Pour comprendre le ressentiment des tifosi envers leur joueur, il faut revenir aux sources du parcours d'un gamin programmé pour devenir un nouveau symbole du club rossonero. Milanais de naissance, intégré à seulement dix ans aux équipes de jeunes du Diavolo, Mattia De Sciglio survole les différentes catégories d'âge du club pour atterrir en équipe première à même pas 19 piges, en 2011. Et réalise un exercice 2012-2013 prometteur sous le maillot lombard, déjà accompagné de premières convocations en équipe d'Italie. Alors, forcément, les éloges et les comparaisons pleuvent. Milan, plombé par le manque de renouvellement d'un effectif vieillissant et des résultats sportifs déclinants, voit très vite en De Sciglio une promesse d'avenir chatoyante. De l'amour en barre, auquel De Sciglio répond en accueillant avec bienveillance la filiation naturelle qu'on lui prête avec Paolo Maldini, « son modèle » .

Montagnes russes


Une trajectoire ascensionnelle qui va osciller entre quelques hauts et beaucoup de bas. Lors des exercices suivants, Milan, qui avait déjà vu partir des figures essentielles du club comme Nesta, Seedorf, Thiago Silva, Ibrahimović, Inzaghi ou Gattuso à l'été 2012, se sépare de ses derniers vieux grognards, d'Antonini à Flamini en passant par l'emblématique Massimo Ambrosini. Ce dernier abandonne le brassard de capitaine à Riccardo Montolivo, qui débute alors son deuxième exercice avec les Rossoneri. Un vide soudain de talent et de leadership que ni l'ancien Florentin ni le tout jeune De Sciglio ne parviendront à combler. Plombé par les blessures, auteur de prestations jugées trop fades, l'ex-enfant chéri voit sa confiance en lui se fissurer, alors que sa cote de popularité auprès des tifosi décline inexorablement. Mentalement, De Sciglio chavire, à un point tel qu'il fait appel à un coach mental personnel, Stefano Tirelli. Ce gourou va brièvement le tirer de cette spirale négative, participant ainsi au très bon Euro 2016 du Milanais, qui s'affirme alors comme un des hommes de confiance d'Antonio Conte. « Il n'était pas en dépression, mais pas loin. En fait, il se sentait coupable et souffrait beaucoup des critiques, raconte Tirelli. Mais j'ai aidé Mattia à libérer les énergies qui restaient bloquées en lui. » « J'avais perdu pas mal de confiance et d'estime de moi-même, confirme De Sciglio en juillet 2016. Mais j'ai retrouvé la joie de vivre en dehors et sur les terrains. Et c'est grâce à lui. »
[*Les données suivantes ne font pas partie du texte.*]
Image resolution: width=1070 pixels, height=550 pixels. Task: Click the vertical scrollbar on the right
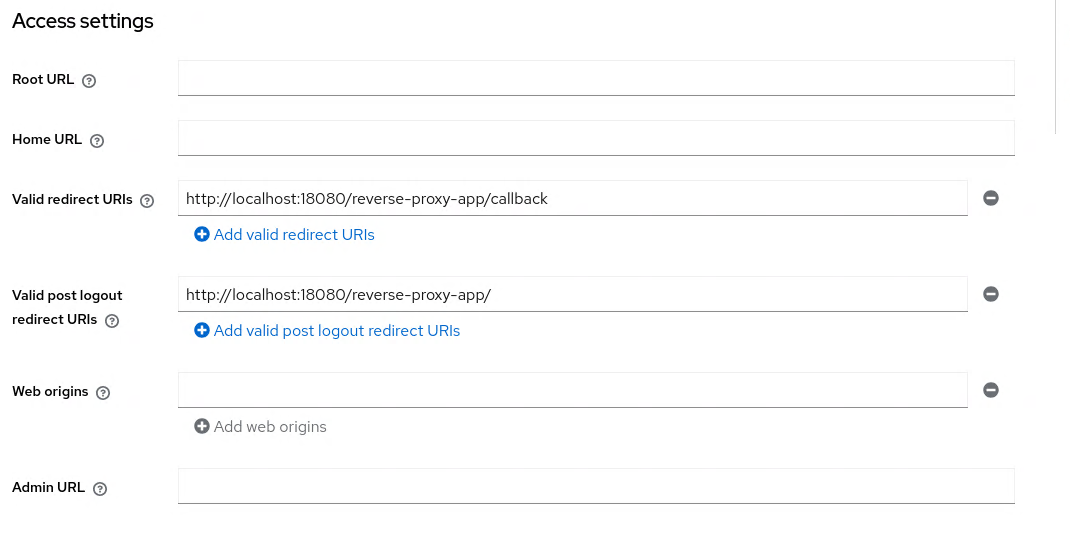click(1057, 66)
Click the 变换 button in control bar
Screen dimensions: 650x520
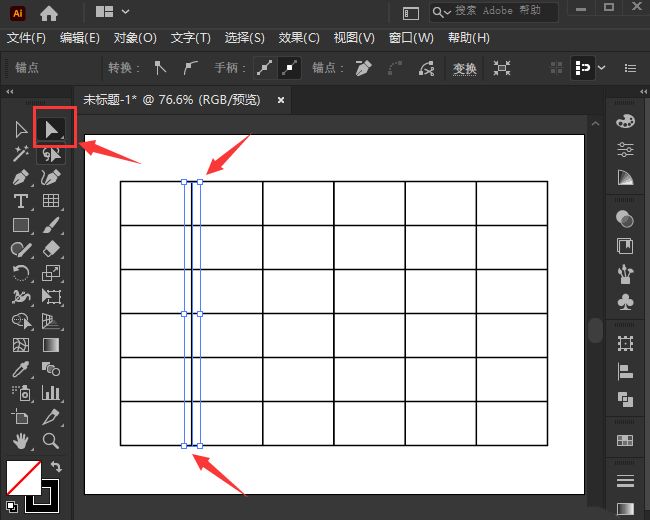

Les histoires d'amour finissent mal...


Une embellie finalement éphémère. Après un début d'exercice 2016-2017 plutôt convaincant, De Sciglio replonge, à l'image du Milan, dont la fin de saison commence à sentir le roussi. Mattia semble une nouvelle fois incapable d'assumer un rôle de modèle et de leader, qu'on lui a sans doute trop rapidement collé à la peau. Il s'effondre lors du derby mi-avril, en étant fautif sur les deux buts intéristes. Puis il livre une prestation indigente la semaine suivante face à Empoli, et doit sortir sous les sifflets de San Siro. Une bronca motivée également par les négociations enlisées de son nouveau contrat avec l'AC Milan, alors même que les médias italiens font état de contacts avancés entre le joueur et la Juventus. Une colère ambiante qui entraîne des débordements regrettables juste après la rencontre. Alors que De Sciglio quitte San Siro en voiture avec ses parents, il est violemment pris à partie par un supporter du Milan, qui lance une bouteille de bière sur son véhicule et entame même un bref corps-à-corps avec le père du joueur qui tente d'éloigner l'agresseur. Un incident qui pourrait bien enfoncer le clou d'une rupture qui semblait déjà bien engagée. L'ancien défenseur milanais, Luca Antonini, lui, n'y croit plus vraiment : « Je ne crois pas qu'il veuille renouveler en raison de l'environnement hostile qui existe autour de lui... Je pense que c'est légitime pour lui de vouloir changer d'air, mais je suis aussi désolé de voir qu'un tel joueur, que j'ai vu émerger, puisse quitter le Milan... » De quoi probablement laisser à De Sciglio et aux tifosi lombards un goût amer de déception. Comme une idylle non consommée. Ou un amour fané.